Ring, the camera-equipped smart doorbell company, has given consumers a lot of very good reasons not to buy its products over the last two weeks. Though Ring has generally earned scrutiny for quietly converting neighborhoods into DIY surveillance states, it’s the devices’ security flaws that have bedeviled the Amazon subsidiary in recent days.
The ugliest of these mishaps hit the company this week when BuzzFeed reported that the log-in emails, passwords, time zones, and other device info belonging to 3,672 Ring owners had been leaked online to a text storage site. Nefarious actors would have been able to use this info to view live camera feeds and stored footage from up to the last 60 days. They could also have logged into customers’ accounts and accessed phone numbers, payment info, and home addresses. According to BuzzFeed, it’s unclear how exactly this sensitive data ended up online, but the inclusion of Ring-specific info like time zones and camera names suggests that they may have come from a company database.
Ring claims that there was no “data breach” or “unauthorized intrusion” into its systems. A spokesperson for the company further suggested, “It is not uncommon for bad actors to harvest data from other company’s data breaches and create lists like this so that other bad actors can attempt to gain access to other services.” In such a scenario, a hacker would have taken emails and passwords from another company’s breach and tried to see whether people were using the same login information for their Ring accounts. Yet Ring has offered little proof that this is the case, and has not identified which data breach the info would have come from. The company says it has reached out to the affected users and advised them to change their passwords and enable two-factor authentication, though four people told BuzzFeed that they had not received notifications.
Mere hours after BuzzFeed published its piece on Thursday morning, TechCrunch reported that a second cache of 1,562 emails and passwords for Ring doorbell accounts had been uploaded to the dark web. This info could also have given infiltrators access to camera footage, payment data, and home addresses. It’s not clear how this data was exposed, or whether there is any overlap between the two password caches, but Ring again claimed to TechCrunch that there was no breach.
Though it is yet unclear what exactly happened to let all this data into the wild, even uncertainty is a problem when it comes to cybersecurity. And so on Thursday, the New York Times’ influential product-review site Wirecutter announced that it is “suspending our recommendation of Ring products & updating affected guides as soon as possible.” The site had originally named the Ring Alarm as its pick for the “best no-contract security system” and the Ring Video Doorbell 2 as the runner-up for the “best smart doorbell camera” of 2019. (My Slate colleague Shannon Palus, who used to work for Wirecutter, explained that it is “extremely” rare for the outlet to suspend recommendations like this, and that reviews are usually flagged only when the release of a newer model is imminent.)
While the most damaging Ring news piled up on Thursday, there were a number of troubling stories last week as well. Last Tuesday, a number of media outlets reported that a man had infiltrated a Ring camera that was placed in an 8-year-old’s bedroom in Mississippi and used the device’s calling function to yell racial slurs at her. Around the same time, a couple in Texas told local a news station that a hacker had threatened them via their Ring doorbell and demanded that they pay a ransom in Bitcoin. A few days later, a family in Washington revealed that yet another hacker accessed the Ring camera in their living room to talk to their two dogs.

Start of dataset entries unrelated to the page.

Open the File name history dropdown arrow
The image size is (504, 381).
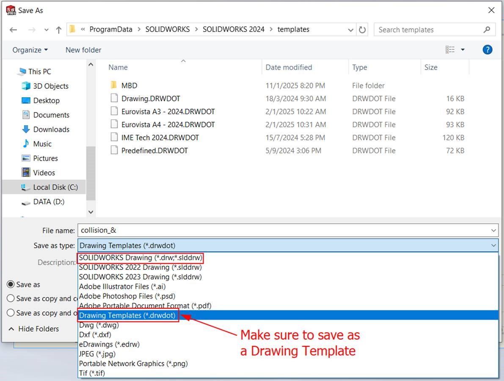pyautogui.click(x=493, y=230)
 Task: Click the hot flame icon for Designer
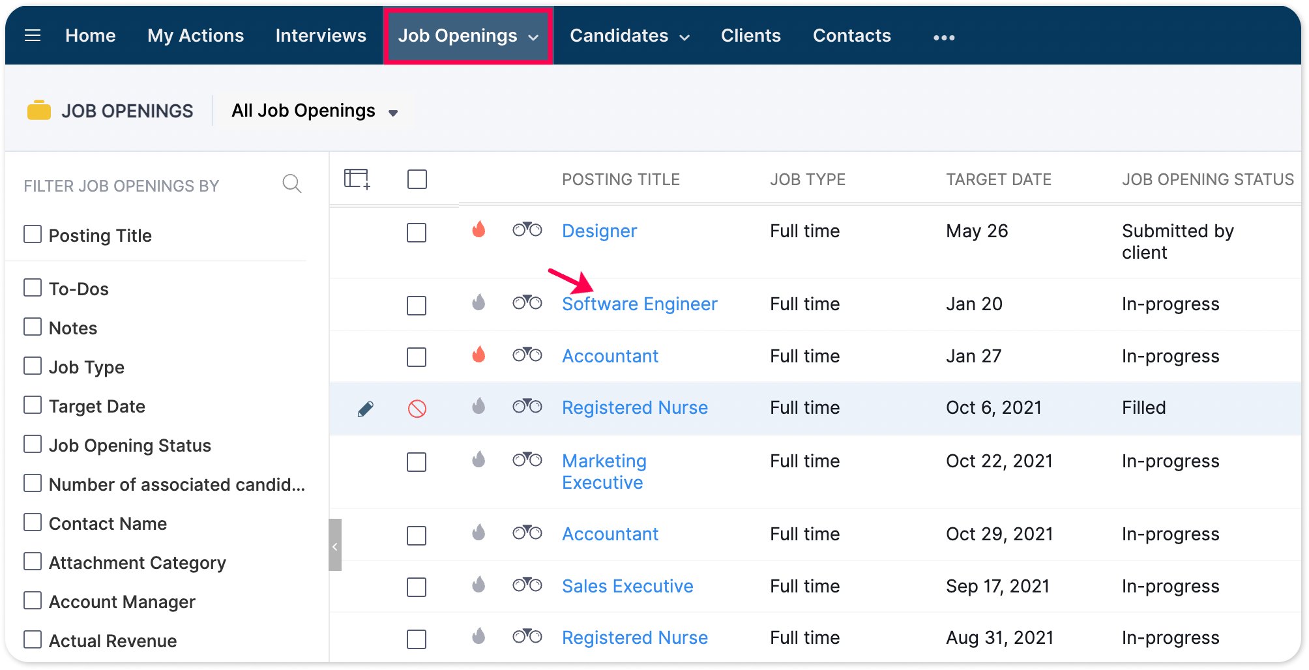click(x=478, y=229)
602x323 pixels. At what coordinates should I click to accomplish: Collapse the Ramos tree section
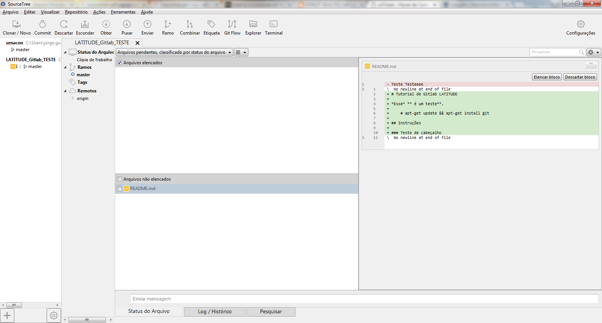pyautogui.click(x=65, y=68)
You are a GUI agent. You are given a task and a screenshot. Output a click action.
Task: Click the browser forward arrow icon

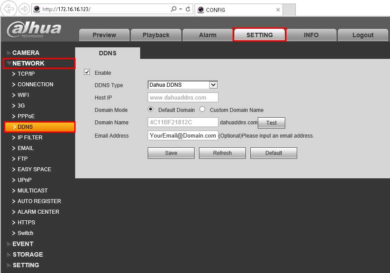click(24, 8)
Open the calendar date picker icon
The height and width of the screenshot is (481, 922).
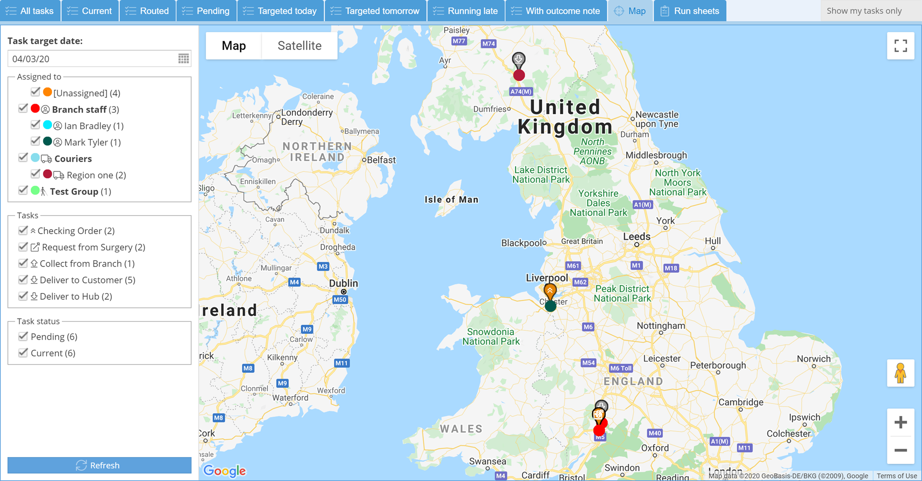(183, 59)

Given this rash of security failures, it seems that there are a number of obvious measures Ring could take to make the smart doorbells safer. (The company has thus far only advised customers to change their passwords and has not committed to making its devices more secure.) Motherboard recently published an investigation revealing several security flaws in Ring’s products; for example, the company does not notify users when unknown IP addresses located in other countries are trying to access their cameras, and there are no limits on the number of login attempts. Other online services have also taken to checking users’ passwords against those exposed in breaches, though Ring does not appear to do this either.
Will Ring and Amazon fix these issues? Lots of embarrassing press coverage is one motivator, but losing that Wirecutter endorsement—and the sales it generates—may be an even bigger one.